Miseráveis saqueiam o futebol brasileiro há décadas
Quem olhar de perto a situação do
esporte no país constatará o fundo do poço
Juca Kfouri,
Folha de S. Paulo
Vitor
Hugo, sabem a rara leitora e o raro leitor, foi um volante que surgiu no Inter,
brilhou no Grêmio em fins dos anos 1970 e teve passagem pelo Palmeiras no
começo dos 80.
Há outro,
zagueiro, recentemente vendido pelo Palmeiras ao clube turco Trabzonspor.
E
houve um terceiro, ou terá sido o primeiro?, escritor e poeta francês, ativista
pelos direitos humanos, mas com c, Victor Hugo, no século 19, autor do famoso
romance cujo título é o mesmo desta coluna.
“Os Miseráveis”
conta a história de Jean Valjean,
condenado a 19 anos de prisão por ter roubado um pão.
Aqui se
tratará de outro tipo de miseráveis, os que há décadas saqueiam o futebol
brasileiro, se recusam a modernizá-lo e o conduzem à segunda, quiçá à terceira
divisão mundial.
Seus métodos
sobrevivem aos governos de todos os tipos, capazes de conviver promiscuamente
com os poderosos da política e os seduzirem com a notoriedade dos atletas cujos
talentos ainda mantém viva a esperança de conquistar o cada vez mais distante
hexacampeonato.
Em torno do
que se transformou quase em utopia, vampirizam os clubes comandados por
cartolas servis e cúmplices da política de terra arrasada, parecido com o que
se vê na Amazônia e no Pantanal.
Negam-se
a adotar fórmulas de gestão consagradas na Europa e vivem da mão para boca, à
custa de migalhas ainda suficientes para enriquecê-los, mesmo que,
excepcionalmente, e por intervenção estrangeira, caiam moralmente em desgraça
como o quarteto Havelange$Teixeira$Marin$Nero.
Estamos às
portas de eleições em três de quatro dos clubes mais populares do país: os
endividados Corinthians, São Paulo e Vasco elegerão novos
presidentes nos próximos dias, com os métodos de sempre e em busca de
salvadores da pátria que, como se sabe, praticamente não existem.
Também
viverá período eleitoral o Barcelona,
que embora não seja empresa como os clubes europeus mais ricos e poderosos,
exige dos grupos que se candidatarem a garantia de 118,7 milhões de euros como
endosso às suas pretensões.
Aqui, ao
contrário, não só a cartolagem deixa de arcar com seu patrimônio como, com as
exceções de praxe, enriquece em parcerias com empresários de jogadores.
Os efeitos
colaterais são conhecidos e se espalham feito metástases nas mínimas situações.

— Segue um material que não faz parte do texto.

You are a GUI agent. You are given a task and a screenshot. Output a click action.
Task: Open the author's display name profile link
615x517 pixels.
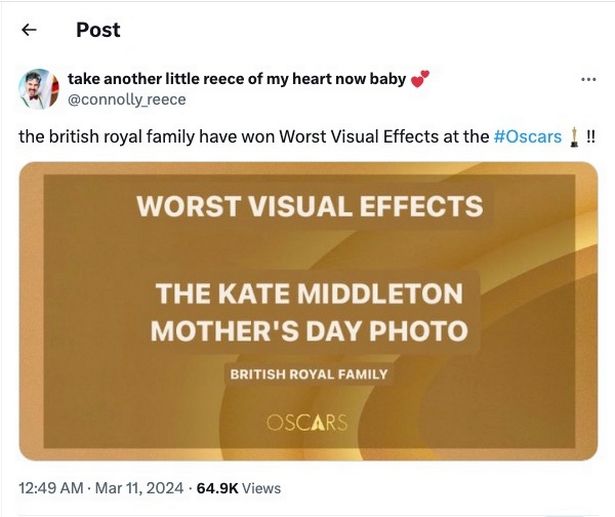click(236, 80)
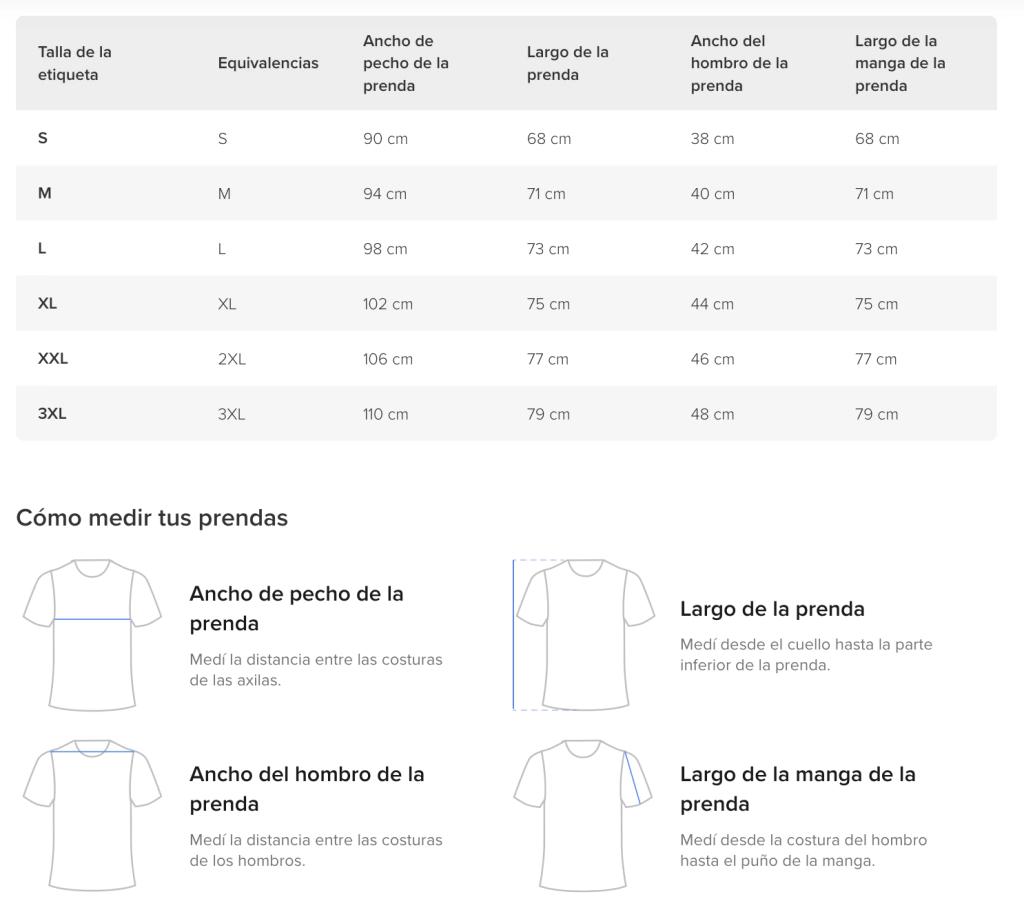Select the size M row label
Image resolution: width=1024 pixels, height=901 pixels.
pos(45,193)
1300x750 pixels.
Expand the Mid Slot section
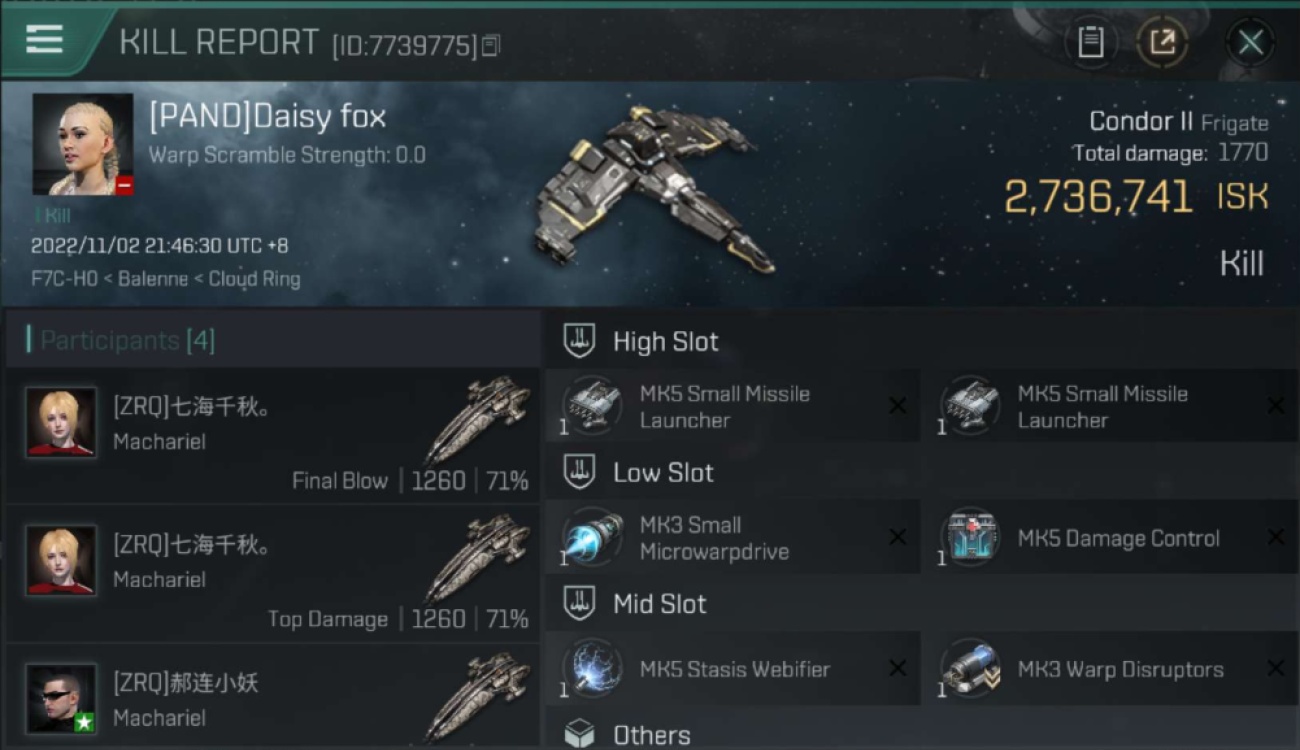(x=635, y=603)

Por exemplo: como já havia acontecido neste ano com o jovem zagueiro são-paulino
Walce, a Casa Bandida do Futebol acaba de devolver ao clube o também menino
corintiano Mantuan, com grave lesão no joelho.
Cabem ao São
Paulo e ao Corinthians arcar com as despesas das cirurgias, dos salários
durante a convalescença e do prejuízo definitivo caso não haja recuperação
plena.
Enquanto
isso, enquanto convivemos ainda com campeonatos estaduais, cresce a ideia de
uma Super Liga Europeia de Clubes, semente do fim dos torneios nacionais.
Percebe o
abismo?
Para não
azedar ainda mais o seu domingo no Brasil negacionista, uma esperança: parece
que há real possibilidade de acordo entre os projetos das
Sociedades Anônimas do Futebol na Câmara dos Deputados e no
Senado, com votação ainda neste 2020.
Não será
panaceia, já aprendemos, mas passo essencial.
Até como
marco inicial para a formação da Liga de Clubes Brasileiros, sem a qual a miséria
se aprofundará em célere direção à inanição absoluta.